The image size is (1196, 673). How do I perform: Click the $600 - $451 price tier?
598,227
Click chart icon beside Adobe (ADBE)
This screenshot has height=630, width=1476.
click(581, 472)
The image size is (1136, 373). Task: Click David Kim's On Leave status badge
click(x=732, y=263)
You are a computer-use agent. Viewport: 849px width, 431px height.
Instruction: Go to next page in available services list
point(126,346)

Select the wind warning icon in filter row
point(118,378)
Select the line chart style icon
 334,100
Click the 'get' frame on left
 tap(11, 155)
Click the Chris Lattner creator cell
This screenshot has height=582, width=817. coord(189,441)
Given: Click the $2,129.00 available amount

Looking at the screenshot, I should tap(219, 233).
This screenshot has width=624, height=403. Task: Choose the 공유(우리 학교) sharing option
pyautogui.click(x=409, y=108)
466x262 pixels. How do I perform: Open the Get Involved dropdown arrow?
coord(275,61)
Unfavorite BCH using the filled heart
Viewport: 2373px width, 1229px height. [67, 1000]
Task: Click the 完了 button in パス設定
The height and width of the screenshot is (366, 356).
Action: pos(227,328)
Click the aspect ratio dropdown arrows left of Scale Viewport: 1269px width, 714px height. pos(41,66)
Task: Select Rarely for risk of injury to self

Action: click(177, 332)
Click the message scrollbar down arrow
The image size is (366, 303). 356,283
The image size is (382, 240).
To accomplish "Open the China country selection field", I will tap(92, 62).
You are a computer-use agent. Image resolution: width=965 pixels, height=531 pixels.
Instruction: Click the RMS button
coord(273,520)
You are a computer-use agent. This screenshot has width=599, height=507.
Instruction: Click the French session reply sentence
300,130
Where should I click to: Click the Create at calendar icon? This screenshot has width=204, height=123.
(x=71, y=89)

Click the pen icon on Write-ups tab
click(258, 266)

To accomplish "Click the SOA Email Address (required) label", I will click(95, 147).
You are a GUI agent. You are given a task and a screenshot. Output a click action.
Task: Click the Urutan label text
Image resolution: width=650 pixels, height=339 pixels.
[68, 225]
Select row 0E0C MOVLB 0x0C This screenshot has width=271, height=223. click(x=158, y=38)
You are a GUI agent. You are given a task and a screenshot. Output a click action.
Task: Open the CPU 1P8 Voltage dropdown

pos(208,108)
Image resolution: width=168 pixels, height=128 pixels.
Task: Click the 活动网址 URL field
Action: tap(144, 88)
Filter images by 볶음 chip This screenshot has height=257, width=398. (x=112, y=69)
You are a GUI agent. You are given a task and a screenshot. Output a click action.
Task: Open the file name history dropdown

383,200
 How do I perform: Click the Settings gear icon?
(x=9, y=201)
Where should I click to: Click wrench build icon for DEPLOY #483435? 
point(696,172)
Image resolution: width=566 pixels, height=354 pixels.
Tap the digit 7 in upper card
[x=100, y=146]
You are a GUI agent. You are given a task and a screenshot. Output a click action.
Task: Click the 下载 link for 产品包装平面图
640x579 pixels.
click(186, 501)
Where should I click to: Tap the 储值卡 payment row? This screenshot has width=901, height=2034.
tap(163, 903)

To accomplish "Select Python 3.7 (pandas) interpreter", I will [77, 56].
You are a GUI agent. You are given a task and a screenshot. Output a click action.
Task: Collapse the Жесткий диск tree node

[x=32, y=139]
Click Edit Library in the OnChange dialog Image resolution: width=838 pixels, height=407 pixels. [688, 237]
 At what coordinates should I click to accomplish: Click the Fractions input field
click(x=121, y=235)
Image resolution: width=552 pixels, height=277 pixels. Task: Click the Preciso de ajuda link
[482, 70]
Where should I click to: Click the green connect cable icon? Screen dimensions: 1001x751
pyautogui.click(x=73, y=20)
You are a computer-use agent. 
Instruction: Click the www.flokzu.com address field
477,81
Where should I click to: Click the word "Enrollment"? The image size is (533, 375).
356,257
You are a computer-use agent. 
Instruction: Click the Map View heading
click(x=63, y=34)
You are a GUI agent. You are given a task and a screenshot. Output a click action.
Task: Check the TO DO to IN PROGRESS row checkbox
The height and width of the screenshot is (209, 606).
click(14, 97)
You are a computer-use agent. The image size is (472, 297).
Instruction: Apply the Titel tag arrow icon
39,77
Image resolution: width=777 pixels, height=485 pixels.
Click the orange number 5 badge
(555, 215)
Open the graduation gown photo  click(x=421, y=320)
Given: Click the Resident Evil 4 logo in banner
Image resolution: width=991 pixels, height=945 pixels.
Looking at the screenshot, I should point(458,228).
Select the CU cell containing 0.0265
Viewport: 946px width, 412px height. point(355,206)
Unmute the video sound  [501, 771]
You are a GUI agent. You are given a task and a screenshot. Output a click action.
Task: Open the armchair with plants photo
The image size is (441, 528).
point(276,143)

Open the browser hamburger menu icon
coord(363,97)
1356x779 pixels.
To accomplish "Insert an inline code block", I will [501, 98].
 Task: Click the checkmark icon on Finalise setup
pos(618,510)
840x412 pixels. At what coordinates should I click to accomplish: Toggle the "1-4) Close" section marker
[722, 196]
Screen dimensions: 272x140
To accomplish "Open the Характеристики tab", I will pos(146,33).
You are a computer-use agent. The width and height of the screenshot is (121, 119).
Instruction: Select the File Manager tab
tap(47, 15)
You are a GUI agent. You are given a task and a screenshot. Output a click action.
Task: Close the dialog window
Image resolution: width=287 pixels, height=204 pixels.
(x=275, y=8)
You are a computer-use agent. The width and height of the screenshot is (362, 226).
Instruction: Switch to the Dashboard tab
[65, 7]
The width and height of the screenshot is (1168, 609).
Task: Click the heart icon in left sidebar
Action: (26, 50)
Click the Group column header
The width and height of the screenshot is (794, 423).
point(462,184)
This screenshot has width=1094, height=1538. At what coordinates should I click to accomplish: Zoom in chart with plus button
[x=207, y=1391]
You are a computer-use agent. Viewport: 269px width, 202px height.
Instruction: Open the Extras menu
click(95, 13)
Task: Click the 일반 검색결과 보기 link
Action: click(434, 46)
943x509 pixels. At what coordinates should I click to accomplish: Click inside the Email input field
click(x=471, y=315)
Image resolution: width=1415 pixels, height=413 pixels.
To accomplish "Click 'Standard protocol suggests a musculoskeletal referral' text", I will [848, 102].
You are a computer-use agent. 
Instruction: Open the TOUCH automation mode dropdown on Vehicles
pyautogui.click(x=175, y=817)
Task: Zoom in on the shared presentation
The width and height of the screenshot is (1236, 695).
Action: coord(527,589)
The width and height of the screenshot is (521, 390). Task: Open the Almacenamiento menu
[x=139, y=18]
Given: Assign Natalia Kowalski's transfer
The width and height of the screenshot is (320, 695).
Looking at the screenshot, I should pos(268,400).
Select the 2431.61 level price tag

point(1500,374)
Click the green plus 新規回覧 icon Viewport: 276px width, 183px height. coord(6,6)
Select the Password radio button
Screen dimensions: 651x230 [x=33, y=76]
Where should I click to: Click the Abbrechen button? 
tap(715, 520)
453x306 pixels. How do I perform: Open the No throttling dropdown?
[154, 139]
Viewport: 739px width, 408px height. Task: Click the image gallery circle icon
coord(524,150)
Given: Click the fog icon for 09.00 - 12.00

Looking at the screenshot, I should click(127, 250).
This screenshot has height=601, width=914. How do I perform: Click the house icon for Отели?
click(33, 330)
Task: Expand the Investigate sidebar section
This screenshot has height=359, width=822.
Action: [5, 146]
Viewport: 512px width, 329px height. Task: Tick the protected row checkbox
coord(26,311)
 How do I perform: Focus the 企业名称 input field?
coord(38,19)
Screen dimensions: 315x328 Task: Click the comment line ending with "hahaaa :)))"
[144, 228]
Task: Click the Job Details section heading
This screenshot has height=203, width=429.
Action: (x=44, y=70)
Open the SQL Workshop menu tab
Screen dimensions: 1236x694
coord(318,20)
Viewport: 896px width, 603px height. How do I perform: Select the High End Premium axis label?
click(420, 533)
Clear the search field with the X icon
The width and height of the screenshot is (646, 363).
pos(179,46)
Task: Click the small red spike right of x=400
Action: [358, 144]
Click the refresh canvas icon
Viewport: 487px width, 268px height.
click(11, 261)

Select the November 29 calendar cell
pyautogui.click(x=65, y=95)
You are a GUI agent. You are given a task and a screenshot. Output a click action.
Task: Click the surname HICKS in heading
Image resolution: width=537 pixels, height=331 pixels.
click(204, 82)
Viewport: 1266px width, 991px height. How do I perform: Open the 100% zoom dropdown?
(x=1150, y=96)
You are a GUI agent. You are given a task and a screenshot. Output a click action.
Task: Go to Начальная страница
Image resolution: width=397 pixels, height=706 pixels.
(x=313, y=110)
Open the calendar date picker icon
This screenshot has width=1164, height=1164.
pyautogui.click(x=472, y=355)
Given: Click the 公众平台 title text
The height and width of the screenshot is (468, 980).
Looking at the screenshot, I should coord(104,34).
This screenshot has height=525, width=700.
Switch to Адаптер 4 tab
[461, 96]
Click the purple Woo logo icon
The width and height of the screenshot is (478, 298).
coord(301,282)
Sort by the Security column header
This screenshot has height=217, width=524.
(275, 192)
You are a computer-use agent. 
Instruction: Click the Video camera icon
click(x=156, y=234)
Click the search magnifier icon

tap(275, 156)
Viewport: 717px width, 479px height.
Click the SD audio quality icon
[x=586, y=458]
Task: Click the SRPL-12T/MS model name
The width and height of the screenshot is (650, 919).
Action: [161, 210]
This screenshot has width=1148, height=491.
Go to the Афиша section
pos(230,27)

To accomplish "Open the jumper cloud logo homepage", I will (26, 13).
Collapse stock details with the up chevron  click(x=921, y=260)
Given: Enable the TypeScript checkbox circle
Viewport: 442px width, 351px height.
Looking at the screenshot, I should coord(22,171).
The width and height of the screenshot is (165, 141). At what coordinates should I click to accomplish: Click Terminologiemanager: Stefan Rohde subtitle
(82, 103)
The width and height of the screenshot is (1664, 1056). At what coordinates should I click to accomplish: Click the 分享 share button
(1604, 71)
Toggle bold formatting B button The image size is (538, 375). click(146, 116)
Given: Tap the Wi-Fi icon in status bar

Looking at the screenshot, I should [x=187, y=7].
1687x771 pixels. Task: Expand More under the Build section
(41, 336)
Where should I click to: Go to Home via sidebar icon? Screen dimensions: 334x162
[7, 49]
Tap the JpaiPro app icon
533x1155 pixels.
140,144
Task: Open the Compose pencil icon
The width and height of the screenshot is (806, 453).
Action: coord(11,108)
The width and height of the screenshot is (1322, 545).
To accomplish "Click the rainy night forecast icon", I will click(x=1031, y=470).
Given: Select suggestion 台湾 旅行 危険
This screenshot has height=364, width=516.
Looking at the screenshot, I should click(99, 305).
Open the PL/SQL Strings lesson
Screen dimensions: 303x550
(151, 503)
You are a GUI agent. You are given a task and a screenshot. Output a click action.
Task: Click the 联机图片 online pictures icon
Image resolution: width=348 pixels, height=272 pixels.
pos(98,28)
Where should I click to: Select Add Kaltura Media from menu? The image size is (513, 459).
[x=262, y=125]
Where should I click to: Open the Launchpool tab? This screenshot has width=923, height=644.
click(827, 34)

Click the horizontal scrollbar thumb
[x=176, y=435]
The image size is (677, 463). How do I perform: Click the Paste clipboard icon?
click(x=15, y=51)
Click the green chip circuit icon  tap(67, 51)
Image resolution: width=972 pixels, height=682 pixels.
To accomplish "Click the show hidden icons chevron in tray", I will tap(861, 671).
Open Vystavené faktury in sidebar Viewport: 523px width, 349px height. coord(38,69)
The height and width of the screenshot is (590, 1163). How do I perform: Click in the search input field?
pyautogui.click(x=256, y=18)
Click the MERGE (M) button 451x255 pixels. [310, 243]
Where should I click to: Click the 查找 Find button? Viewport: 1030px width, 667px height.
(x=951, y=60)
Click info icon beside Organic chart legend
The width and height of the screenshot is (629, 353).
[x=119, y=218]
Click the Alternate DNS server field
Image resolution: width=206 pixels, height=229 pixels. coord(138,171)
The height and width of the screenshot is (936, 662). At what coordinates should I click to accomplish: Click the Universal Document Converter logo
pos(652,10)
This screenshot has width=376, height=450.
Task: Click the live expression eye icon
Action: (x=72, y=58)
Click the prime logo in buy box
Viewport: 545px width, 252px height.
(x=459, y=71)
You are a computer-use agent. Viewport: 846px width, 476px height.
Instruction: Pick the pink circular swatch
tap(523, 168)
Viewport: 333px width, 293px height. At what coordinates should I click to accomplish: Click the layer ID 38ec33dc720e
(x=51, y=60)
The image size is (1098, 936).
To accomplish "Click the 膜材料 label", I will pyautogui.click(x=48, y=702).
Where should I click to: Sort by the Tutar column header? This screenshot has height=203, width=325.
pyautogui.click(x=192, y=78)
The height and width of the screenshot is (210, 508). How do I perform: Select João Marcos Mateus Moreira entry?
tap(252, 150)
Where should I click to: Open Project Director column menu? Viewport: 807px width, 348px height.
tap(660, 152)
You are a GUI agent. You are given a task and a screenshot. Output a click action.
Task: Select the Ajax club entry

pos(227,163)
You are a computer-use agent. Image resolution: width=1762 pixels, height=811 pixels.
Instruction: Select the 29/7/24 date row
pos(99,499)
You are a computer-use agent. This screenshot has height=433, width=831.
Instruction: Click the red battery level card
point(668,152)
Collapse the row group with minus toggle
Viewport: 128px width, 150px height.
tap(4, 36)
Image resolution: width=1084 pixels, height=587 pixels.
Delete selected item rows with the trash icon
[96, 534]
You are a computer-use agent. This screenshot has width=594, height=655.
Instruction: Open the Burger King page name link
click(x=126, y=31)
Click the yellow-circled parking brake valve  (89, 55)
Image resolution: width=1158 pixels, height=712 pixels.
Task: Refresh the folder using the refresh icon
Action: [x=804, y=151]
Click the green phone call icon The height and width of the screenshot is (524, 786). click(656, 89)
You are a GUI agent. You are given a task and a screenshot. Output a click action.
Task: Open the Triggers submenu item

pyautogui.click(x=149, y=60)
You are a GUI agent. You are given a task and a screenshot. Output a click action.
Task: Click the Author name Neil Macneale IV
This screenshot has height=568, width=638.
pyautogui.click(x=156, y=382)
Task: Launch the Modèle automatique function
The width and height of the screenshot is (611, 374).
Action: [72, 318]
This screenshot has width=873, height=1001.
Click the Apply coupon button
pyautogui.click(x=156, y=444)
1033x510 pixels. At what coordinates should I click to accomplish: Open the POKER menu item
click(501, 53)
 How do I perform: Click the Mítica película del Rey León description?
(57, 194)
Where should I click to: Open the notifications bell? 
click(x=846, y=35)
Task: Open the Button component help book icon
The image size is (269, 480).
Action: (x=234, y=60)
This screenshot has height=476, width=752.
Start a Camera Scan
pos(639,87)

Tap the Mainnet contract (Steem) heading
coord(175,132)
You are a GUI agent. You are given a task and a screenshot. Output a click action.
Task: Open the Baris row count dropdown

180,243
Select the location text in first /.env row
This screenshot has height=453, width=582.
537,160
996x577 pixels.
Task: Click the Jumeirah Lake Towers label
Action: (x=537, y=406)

Exercise requirements: Return exactly, and only, the lines above starting at the line that contains "Click the orange number 5 badge" and ending at the line that contains "Screen dimensions: 272x140".

Response area:
Click the orange number 5 badge
(555, 215)
Open the graduation gown photo  click(x=421, y=320)
Given: Click the Resident Evil 4 logo in banner
Image resolution: width=991 pixels, height=945 pixels.
Looking at the screenshot, I should point(458,228).
Select the CU cell containing 0.0265
Viewport: 946px width, 412px height. point(355,206)
Unmute the video sound  [501, 771]
You are a GUI agent. You are given a task and a screenshot. Output a click action.
Task: Open the armchair with plants photo
The image size is (441, 528).
point(276,143)

Open the browser hamburger menu icon
coord(363,97)
1356x779 pixels.
To accomplish "Insert an inline code block", I will [501, 98].
 Task: Click the checkmark icon on Finalise setup
pos(618,510)
840x412 pixels. At what coordinates should I click to accomplish: Toggle the "1-4) Close" section marker
[722, 196]
Screen dimensions: 272x140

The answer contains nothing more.